Tarea propuesta 1: Explica, según el fragmento sobre el partido infantil, qué indica que todo transcurre con normalidad antes del encuentro.
Tarea propuesta 2: Transcribe del fragmento sobre el partido infantil el pasaje que va desde "Un sábado cualquiera" hasta "y cinco segundos.", ambos incluidos.

---------- Texto fuente ----------

Un sábado cualquiera en un barrio cualquiera de cualquier gran urbe, dos equipos cualesquiera de edades entre 8 y 9 años calientan antes de un partido cualquiera. Todo transcurre con normalidad; los niños (y las niñas, hay una por equipo) escuchan las últimas instrucciones de sus entrenadores y el partido comienza.
Los dos equipos alternan democráticamente sus primeras posesiones: las del equipo azul duran varios segundos, incluso algún minuto, con varios pases, algún regate, buenas combinaciones y múltiples tiros a puerta. Las del equipo naranja, duran no más de un pase y cinco segundos.

---------- Material proporcionado ----------

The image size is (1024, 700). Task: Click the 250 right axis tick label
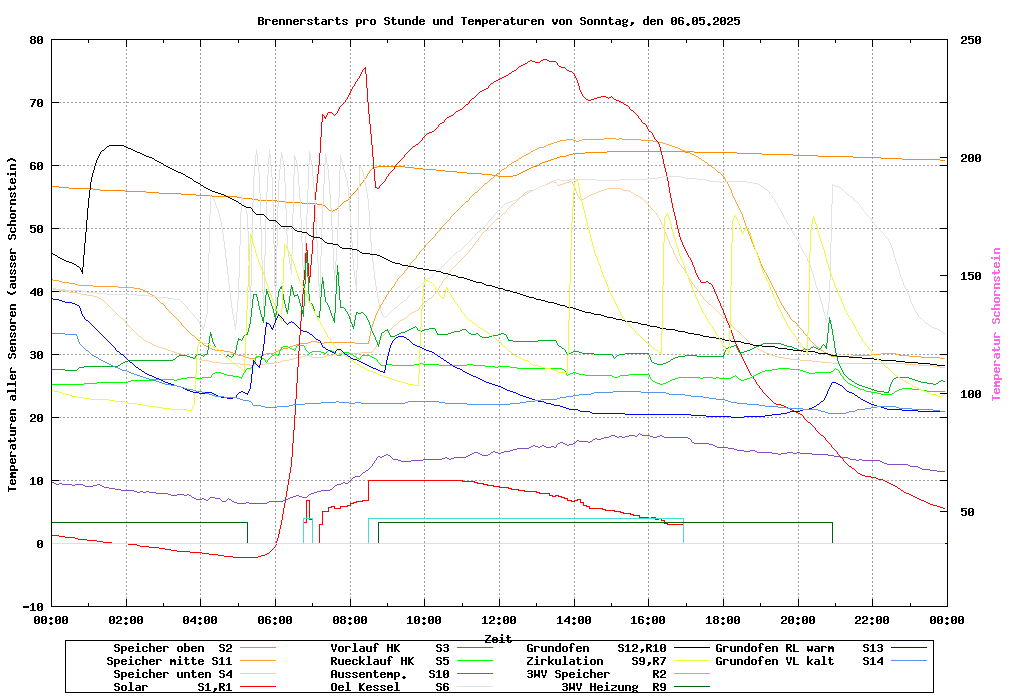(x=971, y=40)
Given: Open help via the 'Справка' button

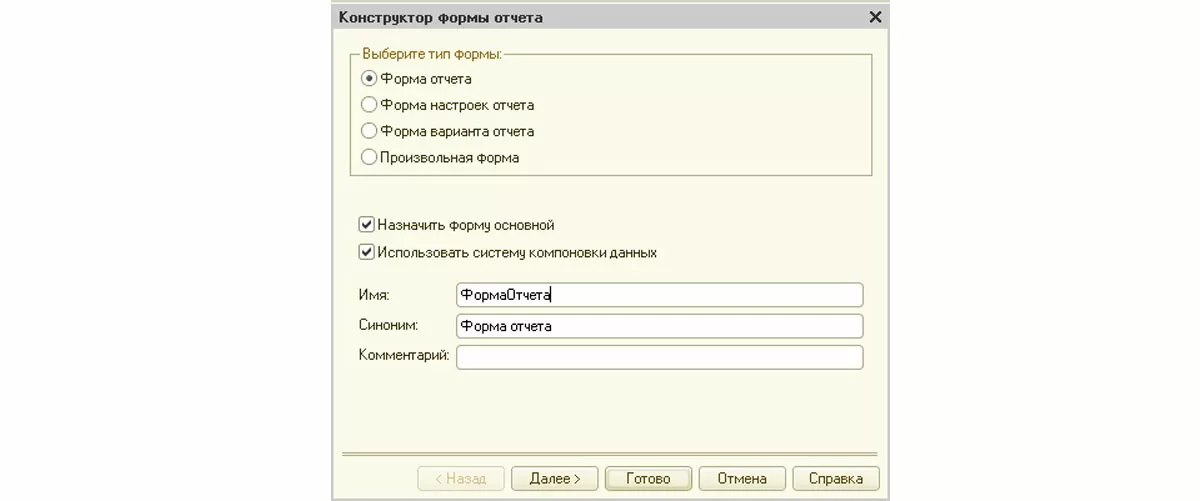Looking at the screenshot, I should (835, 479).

----------

Resultado final 1: Los niños, y las niñas (hay una por equipo), escuchan las últimas instrucciones de sus entrenadores, y después el partido comienza.

Resultado final 2:
Un sábado cualquiera en un barrio cualquiera de cualquier gran urbe, dos equipos cualesquiera de edades entre 8 y 9 años calientan antes de un partido cualquiera. Todo transcurre con normalidad; los niños (y las niñas, hay una por equipo) escuchan las últimas instrucciones de sus entrenadores y el partido comienza.
Los dos equipos alternan democráticamente sus primeras posesiones: las del equipo azul duran varios segundos, incluso algún minuto, con varios pases, algún regate, buenas combinaciones y múltiples tiros a puerta. Las del equipo naranja, duran no más de un pase y cinco segundos.